Background Spondyloarthropathies (SpA) include a heterogeneous group of rheumatic diseases that mainly affect the axial skeleton and entheses. Despite the anti-TNF therapy has been demonstrated effective in SpA patients, about 30% of them develop primary or secondary inefficacy. In rheumatoid arthritis (RA) has been shown that the development of antibodies (Ab) against the first anti-TNF determines the clinical response to a second anti-TNF.

Objectives To assess if the effectiveness of second anti-TNF therapy is associated with the development of Ab against the first anti-TNF in SpA patients switching to a second anti-TNF.

Methods We studied 33 SpA patients treated with a second anti-TNF after having an inadequate response to the first anti-TNF therapy.
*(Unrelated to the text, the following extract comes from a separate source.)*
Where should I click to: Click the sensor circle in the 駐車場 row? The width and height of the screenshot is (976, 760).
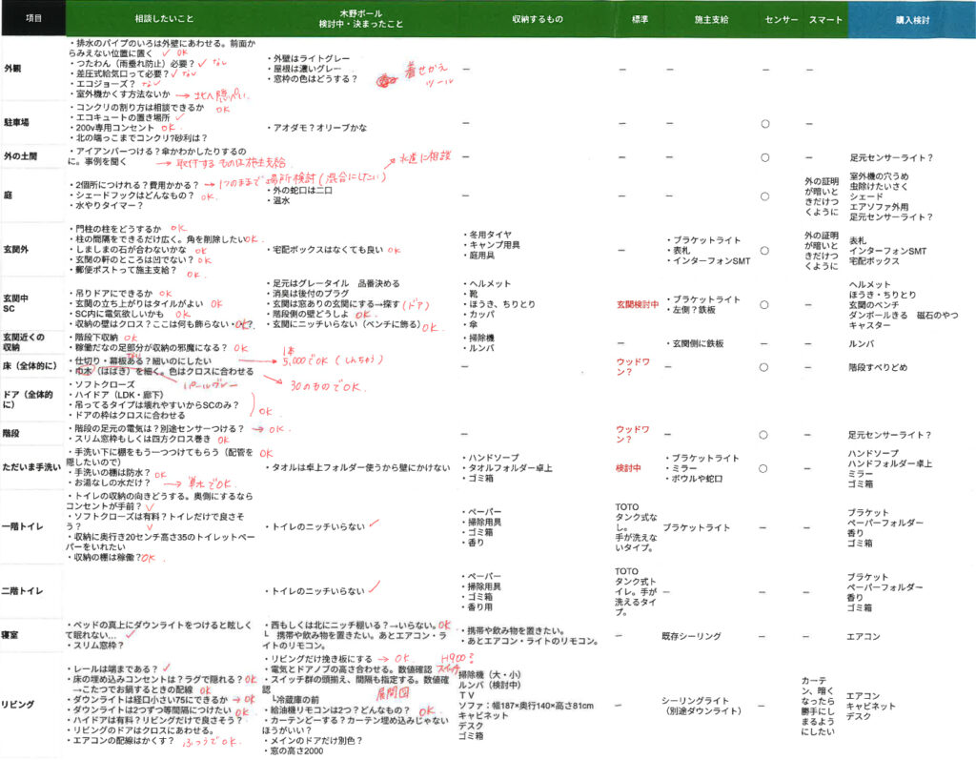(x=764, y=124)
The diagnoses were: 23 (69.7%) Ankylosing Spondylitis (AS), 6 (18.2%) undifferentiated SpA, 2 (6.1%) psoriatic SpA, 1 (3%) SpA associated with inflammatory bowel disease and 1 (3%) reactive SpA. Clinical activity was measured by ASDAS-CRP at baseline to the 1st and 2nd anti-TNF treatment and after 6 months of the switching. Clinical improvement was assessed by the Delta-ASDAS (clinically important improvement ≥1.1). Drug through levels and anti-drug Ab were measured by ELISA at the end of the fist anti-TNF treatment. Statistical analysis was performed using SPSS 11.0.

Results Our cohort included 33 patients, 18 (54.5%) male, mean age of 50.09±10 years and 21 (63.6%) HLA B27 positive. All of them were initially treated with an anti-TNF: 14 (42.4%) with infliximab (Ifx), 3 (9.1%) with adalimumab (Ada), 16 (48.5%) with etanercept (Eta). Nine out of 33 (27.3%) developed anti-drug Ab [8 anti-Ifx Ab (ATI) and 1 anti-Ada Ab (AAA)]. All patients switched to a 2nd anti-TNF, due to inefficacy: 7 (21.2%) to Ifx, 16 (48.5%) to Ada, 5 (15.2%) to Eta, 5 (15.2%) to golimumab. Clinical activity (ASDAS-CRP) was not different at baseline between first and second anti-TNF therapy (3.45±0.99 vs 3.22±0.96, p=0.24). No differences were observed between patients who developed or not anti-drug Ab at baseline to the first (3.34±0.87 with Ab vs 3.50±1.04 without Ab, p=0.93) and second (2.99±0.95 with Ab vs 3.31±0.96 without Ab, p=0.37) anti-TNF treatment. After 6 months of switching to a second anti-TNF, patients who had developed anti-drug Ab had lower clinical activity (ASDAS-CRP) than patients without anti-drug Ab (1.76±0.98 with Ab vs 2.79±1.10 without Ab, p=0.021). Moreover clinical improvement was higher in patients with anti-drug Ab (1.23±1.22 with Ab vs 0.52±1.08 without Ab, p=0.063). Most patients who had clinically important improvement had anti-drug Ab before switching [60% (6/10) vs 40% (4/10), p=0.010].

Conclusions Same as in RA, in SpA, the failure to a first anti-TNF therapy associated with the development of anti-drug Ab predicts a better clinical response to a second anti-TNF. The study of the immunogenicity in the biological treatment failure helps predict the response to a second biological treatment in SpA.